Collected data entries>
▼

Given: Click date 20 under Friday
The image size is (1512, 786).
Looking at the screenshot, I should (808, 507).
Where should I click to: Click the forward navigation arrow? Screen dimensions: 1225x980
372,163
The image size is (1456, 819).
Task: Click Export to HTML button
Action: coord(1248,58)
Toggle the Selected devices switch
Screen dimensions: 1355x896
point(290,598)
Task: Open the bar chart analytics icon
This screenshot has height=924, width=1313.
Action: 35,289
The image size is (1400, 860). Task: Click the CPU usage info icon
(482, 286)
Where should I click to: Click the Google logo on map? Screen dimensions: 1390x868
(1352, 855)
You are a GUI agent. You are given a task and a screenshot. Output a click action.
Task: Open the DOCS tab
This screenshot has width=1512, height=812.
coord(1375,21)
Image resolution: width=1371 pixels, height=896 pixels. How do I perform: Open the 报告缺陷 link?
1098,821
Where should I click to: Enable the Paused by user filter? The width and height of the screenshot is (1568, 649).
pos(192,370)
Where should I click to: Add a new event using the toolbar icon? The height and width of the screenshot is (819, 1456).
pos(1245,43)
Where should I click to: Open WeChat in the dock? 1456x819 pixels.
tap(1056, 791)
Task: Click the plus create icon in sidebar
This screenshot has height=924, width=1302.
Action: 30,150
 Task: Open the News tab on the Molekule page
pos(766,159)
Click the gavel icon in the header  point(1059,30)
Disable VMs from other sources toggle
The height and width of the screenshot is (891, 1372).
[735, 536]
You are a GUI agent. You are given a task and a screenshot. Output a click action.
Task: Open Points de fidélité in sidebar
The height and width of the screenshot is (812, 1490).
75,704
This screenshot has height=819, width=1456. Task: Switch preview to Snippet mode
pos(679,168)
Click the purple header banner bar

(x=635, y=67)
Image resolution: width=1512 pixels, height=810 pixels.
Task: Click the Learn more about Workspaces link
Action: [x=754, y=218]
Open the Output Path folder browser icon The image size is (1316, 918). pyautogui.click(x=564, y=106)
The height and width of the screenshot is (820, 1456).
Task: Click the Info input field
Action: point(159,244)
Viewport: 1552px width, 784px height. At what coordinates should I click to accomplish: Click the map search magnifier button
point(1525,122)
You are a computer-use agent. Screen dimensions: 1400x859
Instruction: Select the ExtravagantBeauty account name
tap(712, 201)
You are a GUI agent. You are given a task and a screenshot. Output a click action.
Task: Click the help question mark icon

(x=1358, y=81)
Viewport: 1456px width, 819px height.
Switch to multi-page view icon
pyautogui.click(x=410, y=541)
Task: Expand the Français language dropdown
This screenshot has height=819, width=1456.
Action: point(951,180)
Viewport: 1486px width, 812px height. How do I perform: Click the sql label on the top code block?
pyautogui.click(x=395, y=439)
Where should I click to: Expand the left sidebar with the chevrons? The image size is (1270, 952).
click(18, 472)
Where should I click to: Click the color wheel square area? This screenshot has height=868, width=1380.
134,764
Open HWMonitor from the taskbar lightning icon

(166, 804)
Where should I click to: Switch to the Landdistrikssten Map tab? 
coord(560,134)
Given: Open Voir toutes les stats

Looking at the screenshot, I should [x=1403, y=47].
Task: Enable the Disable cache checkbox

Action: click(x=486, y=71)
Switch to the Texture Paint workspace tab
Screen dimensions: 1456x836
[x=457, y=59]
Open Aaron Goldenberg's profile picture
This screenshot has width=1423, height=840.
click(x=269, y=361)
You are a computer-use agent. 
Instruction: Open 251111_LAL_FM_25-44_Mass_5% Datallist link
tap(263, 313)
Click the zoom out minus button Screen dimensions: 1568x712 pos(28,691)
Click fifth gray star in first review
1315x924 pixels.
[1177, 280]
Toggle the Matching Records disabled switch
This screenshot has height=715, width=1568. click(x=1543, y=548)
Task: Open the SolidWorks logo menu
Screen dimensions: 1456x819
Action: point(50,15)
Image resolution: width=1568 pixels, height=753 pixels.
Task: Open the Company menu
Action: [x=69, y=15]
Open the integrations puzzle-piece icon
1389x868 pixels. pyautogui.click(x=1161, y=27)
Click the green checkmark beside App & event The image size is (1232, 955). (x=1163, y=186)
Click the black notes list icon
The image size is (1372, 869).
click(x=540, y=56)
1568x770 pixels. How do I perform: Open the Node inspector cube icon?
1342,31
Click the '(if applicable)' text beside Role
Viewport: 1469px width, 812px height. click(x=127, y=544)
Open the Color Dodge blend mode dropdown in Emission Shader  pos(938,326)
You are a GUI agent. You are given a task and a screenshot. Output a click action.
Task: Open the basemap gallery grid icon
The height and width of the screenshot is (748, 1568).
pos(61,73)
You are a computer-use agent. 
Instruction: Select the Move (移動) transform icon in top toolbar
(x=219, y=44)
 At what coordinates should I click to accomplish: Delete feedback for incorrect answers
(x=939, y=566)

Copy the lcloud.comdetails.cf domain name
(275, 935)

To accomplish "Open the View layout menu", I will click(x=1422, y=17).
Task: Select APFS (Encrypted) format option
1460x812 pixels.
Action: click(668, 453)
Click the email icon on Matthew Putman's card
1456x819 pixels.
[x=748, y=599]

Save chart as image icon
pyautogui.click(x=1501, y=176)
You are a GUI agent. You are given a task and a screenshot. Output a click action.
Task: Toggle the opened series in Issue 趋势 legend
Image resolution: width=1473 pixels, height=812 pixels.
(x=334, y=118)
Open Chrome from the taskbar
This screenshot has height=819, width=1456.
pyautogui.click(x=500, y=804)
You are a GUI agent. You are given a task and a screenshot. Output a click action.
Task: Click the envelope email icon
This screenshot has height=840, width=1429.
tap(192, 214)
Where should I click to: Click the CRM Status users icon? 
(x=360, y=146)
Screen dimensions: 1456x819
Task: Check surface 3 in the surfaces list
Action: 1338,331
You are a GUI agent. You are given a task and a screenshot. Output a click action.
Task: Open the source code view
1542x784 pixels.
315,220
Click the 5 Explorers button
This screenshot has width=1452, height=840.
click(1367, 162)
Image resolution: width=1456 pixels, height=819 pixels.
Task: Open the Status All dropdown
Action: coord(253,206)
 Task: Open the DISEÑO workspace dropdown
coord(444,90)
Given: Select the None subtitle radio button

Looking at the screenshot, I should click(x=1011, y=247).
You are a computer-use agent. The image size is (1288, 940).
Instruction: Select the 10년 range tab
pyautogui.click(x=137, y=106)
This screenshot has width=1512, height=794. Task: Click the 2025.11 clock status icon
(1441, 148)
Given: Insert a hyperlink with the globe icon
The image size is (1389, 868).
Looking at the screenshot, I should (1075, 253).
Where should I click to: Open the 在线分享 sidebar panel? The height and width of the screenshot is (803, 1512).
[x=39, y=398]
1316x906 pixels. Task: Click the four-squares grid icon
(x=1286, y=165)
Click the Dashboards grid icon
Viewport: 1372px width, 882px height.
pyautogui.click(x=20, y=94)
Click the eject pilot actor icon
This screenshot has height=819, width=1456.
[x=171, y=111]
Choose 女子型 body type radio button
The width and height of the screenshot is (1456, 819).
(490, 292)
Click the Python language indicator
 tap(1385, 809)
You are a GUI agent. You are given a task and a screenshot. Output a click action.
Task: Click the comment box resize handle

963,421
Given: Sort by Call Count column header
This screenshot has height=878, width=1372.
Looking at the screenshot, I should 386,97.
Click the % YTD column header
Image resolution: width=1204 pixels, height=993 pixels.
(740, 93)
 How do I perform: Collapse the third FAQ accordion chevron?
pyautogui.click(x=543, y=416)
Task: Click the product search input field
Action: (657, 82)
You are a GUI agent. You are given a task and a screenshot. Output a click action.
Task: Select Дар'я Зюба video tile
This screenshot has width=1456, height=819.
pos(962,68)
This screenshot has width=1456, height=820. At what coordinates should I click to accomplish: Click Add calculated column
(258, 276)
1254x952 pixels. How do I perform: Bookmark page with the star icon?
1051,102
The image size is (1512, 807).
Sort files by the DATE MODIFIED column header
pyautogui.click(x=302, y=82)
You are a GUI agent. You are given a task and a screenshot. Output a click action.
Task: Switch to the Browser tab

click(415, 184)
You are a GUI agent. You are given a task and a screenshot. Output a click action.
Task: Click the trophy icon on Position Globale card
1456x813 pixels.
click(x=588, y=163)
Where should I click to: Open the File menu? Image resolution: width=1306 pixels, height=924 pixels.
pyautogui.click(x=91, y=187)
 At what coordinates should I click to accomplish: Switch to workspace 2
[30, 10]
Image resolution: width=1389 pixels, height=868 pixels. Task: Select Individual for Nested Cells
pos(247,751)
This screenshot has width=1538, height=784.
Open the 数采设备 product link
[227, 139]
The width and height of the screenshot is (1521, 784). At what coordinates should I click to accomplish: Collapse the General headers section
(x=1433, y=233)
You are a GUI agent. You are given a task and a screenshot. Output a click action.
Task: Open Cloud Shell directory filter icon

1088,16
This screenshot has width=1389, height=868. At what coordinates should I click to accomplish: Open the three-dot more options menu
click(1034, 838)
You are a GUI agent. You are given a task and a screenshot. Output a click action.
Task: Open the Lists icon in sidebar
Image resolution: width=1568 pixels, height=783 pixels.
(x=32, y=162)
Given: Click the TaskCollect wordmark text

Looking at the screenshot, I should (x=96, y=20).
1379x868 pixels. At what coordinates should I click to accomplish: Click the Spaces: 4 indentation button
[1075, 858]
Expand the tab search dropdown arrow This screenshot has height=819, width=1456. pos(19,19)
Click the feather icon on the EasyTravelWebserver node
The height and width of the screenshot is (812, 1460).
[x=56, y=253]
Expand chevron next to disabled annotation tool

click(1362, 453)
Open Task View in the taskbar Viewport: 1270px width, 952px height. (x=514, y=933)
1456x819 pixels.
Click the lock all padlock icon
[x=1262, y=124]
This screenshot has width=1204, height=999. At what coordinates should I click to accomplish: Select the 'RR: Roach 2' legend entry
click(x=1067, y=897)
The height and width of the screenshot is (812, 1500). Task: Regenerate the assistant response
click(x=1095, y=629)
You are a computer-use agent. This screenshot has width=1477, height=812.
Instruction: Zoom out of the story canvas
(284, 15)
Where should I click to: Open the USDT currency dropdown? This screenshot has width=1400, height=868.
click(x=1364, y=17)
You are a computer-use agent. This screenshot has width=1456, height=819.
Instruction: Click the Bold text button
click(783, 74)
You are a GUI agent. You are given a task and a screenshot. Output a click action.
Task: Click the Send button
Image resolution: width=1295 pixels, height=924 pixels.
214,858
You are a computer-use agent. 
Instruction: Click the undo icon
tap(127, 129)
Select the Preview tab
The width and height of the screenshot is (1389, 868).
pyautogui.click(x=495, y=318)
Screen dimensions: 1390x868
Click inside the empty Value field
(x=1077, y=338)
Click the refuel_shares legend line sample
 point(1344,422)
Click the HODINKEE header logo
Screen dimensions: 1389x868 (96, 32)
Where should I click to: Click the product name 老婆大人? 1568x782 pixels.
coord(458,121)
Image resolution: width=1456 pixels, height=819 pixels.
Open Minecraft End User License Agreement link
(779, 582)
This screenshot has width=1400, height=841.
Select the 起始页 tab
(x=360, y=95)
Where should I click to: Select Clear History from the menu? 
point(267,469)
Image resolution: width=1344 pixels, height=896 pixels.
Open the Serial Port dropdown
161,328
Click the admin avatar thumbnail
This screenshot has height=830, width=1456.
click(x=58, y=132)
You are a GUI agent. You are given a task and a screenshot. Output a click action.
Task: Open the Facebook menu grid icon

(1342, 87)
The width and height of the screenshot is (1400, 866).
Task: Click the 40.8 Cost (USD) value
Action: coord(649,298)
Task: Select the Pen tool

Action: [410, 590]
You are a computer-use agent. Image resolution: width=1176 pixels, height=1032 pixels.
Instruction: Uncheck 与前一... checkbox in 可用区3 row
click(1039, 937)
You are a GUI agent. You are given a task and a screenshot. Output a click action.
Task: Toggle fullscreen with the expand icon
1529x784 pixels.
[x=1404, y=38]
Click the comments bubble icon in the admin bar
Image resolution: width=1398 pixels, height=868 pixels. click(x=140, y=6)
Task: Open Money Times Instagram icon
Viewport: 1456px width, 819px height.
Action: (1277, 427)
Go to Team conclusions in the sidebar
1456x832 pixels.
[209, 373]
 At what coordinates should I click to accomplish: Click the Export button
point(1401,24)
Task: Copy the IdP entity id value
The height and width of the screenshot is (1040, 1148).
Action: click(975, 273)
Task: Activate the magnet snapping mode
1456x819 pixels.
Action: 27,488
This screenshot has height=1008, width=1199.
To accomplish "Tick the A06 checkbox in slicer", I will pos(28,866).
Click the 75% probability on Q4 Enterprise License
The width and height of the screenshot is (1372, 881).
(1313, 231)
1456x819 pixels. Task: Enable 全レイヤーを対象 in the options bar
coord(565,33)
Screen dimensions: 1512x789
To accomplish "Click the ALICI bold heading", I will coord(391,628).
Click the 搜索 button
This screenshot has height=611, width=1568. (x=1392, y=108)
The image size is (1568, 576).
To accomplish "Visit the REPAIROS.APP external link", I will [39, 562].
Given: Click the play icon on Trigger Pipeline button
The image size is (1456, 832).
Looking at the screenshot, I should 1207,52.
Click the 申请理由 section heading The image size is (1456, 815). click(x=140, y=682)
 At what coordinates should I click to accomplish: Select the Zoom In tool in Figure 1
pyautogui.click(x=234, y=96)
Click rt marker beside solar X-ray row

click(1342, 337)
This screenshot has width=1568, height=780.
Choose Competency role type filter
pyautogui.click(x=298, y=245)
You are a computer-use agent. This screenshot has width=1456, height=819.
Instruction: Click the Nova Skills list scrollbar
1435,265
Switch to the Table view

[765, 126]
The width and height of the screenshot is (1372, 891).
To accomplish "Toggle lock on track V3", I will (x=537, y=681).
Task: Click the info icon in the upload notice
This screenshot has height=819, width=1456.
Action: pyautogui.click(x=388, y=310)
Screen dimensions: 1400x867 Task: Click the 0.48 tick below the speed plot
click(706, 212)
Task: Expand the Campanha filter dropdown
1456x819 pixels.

▲

Assignment> From the entries above, restate word for word the lines from the line containing "Task: Toggle fullscreen with the expand icon" to the line containing "Task: Open Money Times Instagram icon", both ends included, and nothing more.

Reply to the exercise>
Task: Toggle fullscreen with the expand icon
1529x784 pixels.
[x=1404, y=38]
Click the comments bubble icon in the admin bar
Image resolution: width=1398 pixels, height=868 pixels. click(x=140, y=6)
Task: Open Money Times Instagram icon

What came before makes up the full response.